# COMPITI RICHIESTI
• a. Rispondi a queste domande sulla recensione del film «Uno per tutti», una risposta per riga e con la stessa numerazione:
(i) Quale attore interpreta il commissario Vinz?
(ii) In quale città si reca Saro?
(iii) Con chi è stata scritta a quattro mani la sceneggiatura?
• b. Riscrivi in forma più breve il paragrafo della recensione che comincia con «Un personaggio che incide sottilmente», mantenendone i fatti principali.

Recensione – «Giurate di essere uno per tutti, tutti per uno?». Questa frase l’avrete sentita e risentita e chissà anche pronunciata, per gioco, quando eravate piccoli. Come un leitmotiv torna in Uno per tutti, film di Mimmo Calopresti, in sala dal 26 novembre con Microcinema. È un ritornello che “martella”, anche come immagine, anche quando il pubblico cerca di ricollegare le fila e tutti i tasselli dei salti temporali. Nei giorni nostri vediamo Teo (Lorenzo Barone) ridurre in fin di vita un altro coetaneo, mentre è in gruppo a bere e far bravate. Non si comprende quanto effettivamente sia stato voluto o un atto repentino del momento, la scena è ben girata anche per la cura fotografica (Stefano Falivene) in cui i colori della notte e del noir prendono sempre più piede. Sarà questo il fatto scatenante che porterà i tre amici di infanzia a reincontrarsi. Vinz (Giorgio Panariello) è, infatti, il commissario di polizia che si occupa del caso e quando scopre che il ragazzo è figlio di Gil (Fabrizio Ferracane), uno dei suoi più cari amici, con cui, però, ha tagliato i ponti, cerca a suo modo di proteggerlo e, al contempo, far giustizia. Il terzetto si completa con Saro (Thomas Trabacchi), il quale sceglie di salire a Trieste per acquietare gli animi e mediare tra i due fuochi. Vinz e Gil potrebbero rappresentare due facce della stessa medaglia, due modi di vivere la vita che un tempo viaggiavano sulla stessa lunghezza d’onda, poi, però, per qualcosa che si chiarisce soltanto alla fine, quell’uno per tutti, tutti per uno si è spezzato e uno sembra che abbia pagato per tutti.
Un personaggio che incide sottilmente negli equilibri (fragili) e che ha avuto un ruolo anche nella loro infanzia è Eloisa (un’Isabella Ferrari con un accento triestino poco plausibile). La donna appare, all’inizio, poco incline a farsi delle domande, quasi passiva nella gabbia dorata e molto legata a suo figlio. Uno per tutti fa vedere molto palesemente quanto sia difficile ammettere le influenze negative che i genitori e certi giri possono avere sui figli. Per Gil varrebbe la legge del dio denaro e ha una strana idea di protezione, ma questo sistema non vale più per i suoi amici di giochi, quel castello si è sgretolato e probabilmente sta accadendo anche per la sua vita. Come ha fatto spesso nella sua filmografia, il regista calabrese continua a raccontare storie e vite di personaggi decadenti, spesso rancorosi verso l’altro e con conti in sospeso, in cui emergono le differenze di caratteri e di condizioni sociali (basti pensare a “Preferisco il rumore del mare” del 1999). Per quest’ultimo lavoro, ispirandosi liberamente al romanzo omonimo di Gaetano Savatteri (la sceneggiatura è stata scritta a quattro mani con Monica Zapelli), ci duole dirlo, nonostante le buone intenzioni, dal punto di vista narrativo, la frammentarietà e il poco spessore di scrittura non riescono a fornire una base solida anche ad attori bravi come Ferracane e Trabacchi, i quali cercano di fare il loro, ma pagano lo scotto di personaggi abbozzati e poco sfaccettati. Panariello, dal canto suo, tenta di rendere realisticamente quel male di vivere che prova sia come poliziotto che nell’ambito privato.

# CONTENUTO DEL MATERIALE
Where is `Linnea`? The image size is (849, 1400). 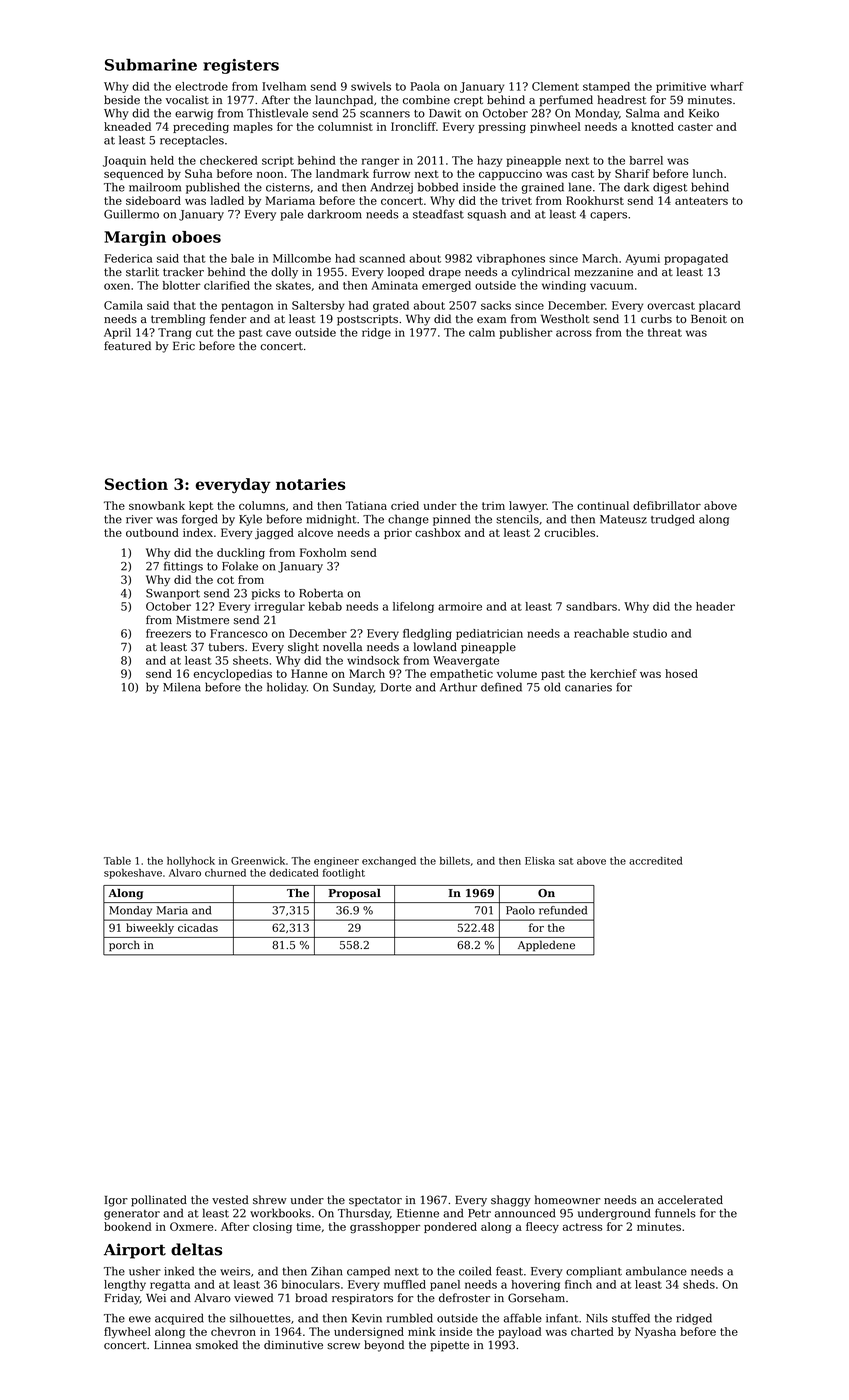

# RISPOSTE AI COMPITI
• a.
(i) Il commissario Vinz è interpretato da Giorgio Panariello.
(ii) Saro sale a Trieste.
(iii) La sceneggiatura è stata scritta a quattro mani con Monica Zapelli.

• b. Eloisa, interpretata da Isabella Ferrari con un accento triestino poco plausibile, incide sugli equilibri fragili del gruppo e ha avuto un ruolo nella sua infanzia. All'inizio appare passiva e molto legata al figlio. Il film mostra quanto sia difficile ammettere l'influenza negativa dei genitori e di certi giri sui figli. Gil crede nel denaro e ha una strana idea di protezione, ma il suo sistema si è sgretolato. Come in altri suoi film, per esempio "Preferisco il rumore del mare" del 1999, il regista calabrese racconta personaggi decadenti e rancorosi, segnati da differenze di carattere e di condizione sociale. Il film si ispira liberamente al romanzo omonimo di Gaetano Savatteri, e la sceneggiatura è scritta a quattro mani con Monica Zapelli. La scrittura frammentaria e poco profonda penalizza però Ferracane e Trabacchi, costretti in personaggi abbozzati. Panariello cerca di rendere con realismo il male di vivere del suo personaggio, sia come poliziotto sia nella vita privata.